This data expedition introduced students to “sliding windows and persistence” on time series data, which is an algorithm to turn one dimensional time series into a geometric curve in high dimensions, and to quantitatively analyze hybrid geometric/topological properties of the resulting curve such as “loopiness” and “wiggliness.”
Graduate student: Chris Tralie
Faculty instructors: Paul Bendich and Lisa Huettel
Course: Math 412
Students in this Data Expedition project:
- Learned a 1D time series analysis technique for complex data
- Used the “Loop Ditty” software Chris Tralie created to visualize geometric curves that represent the music, projected down to 3D
- Were able to quantitatively analyze where vocals occurred in music by looking at loops, and that classical music is “smoother” than rock music
- Got a safe introduction to topological data analysis techniques for analyzing the curve in its true high dimensional embedding
- Discovered trade-offs between analyzing data visually after projection and analyzing data with more abstract tools in high dimensions
In this expedition, musical audio data was the 1D time series in question, which is a fun and relatable way to explore these complicated time series analysis algorithms.

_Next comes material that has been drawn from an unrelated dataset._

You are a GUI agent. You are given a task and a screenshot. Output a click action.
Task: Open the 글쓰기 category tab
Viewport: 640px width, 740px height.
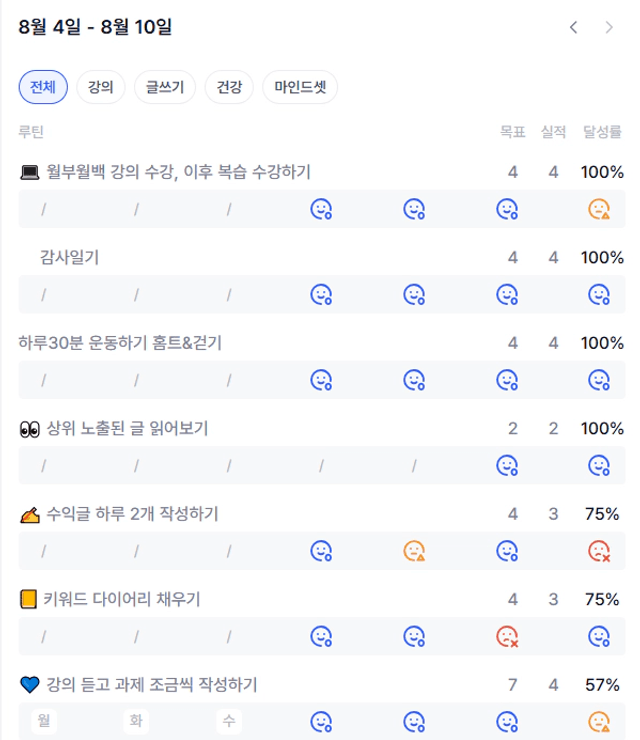(x=165, y=87)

Musical audio data is high dimensional (44100 samples per second), noisy, complex, and highly repetitive. It’s the repetitive nature and the global/local descriptions of music that have been of particular interest in my personal research on music information retrieval. As a result, my data expedition was more about exploring “complex data” as opposed to “big data.” Therefore, most of my efforts curating the data were directed at creating a web-based graphical user interface, which I called “Loop Ditty, which turned music into visual curves in a way that would allow students to visually explore and manipulate complex patterns in the sound that would be difficult to glean from the waveform alone. Figure 1 shows a screenshot from the LoopDitty software
In addition to visual exploration in 3D, students also used tools from topological data analysis to quantitatively analyze the musical curves in high dimensions. Their task was to make observations in both domains.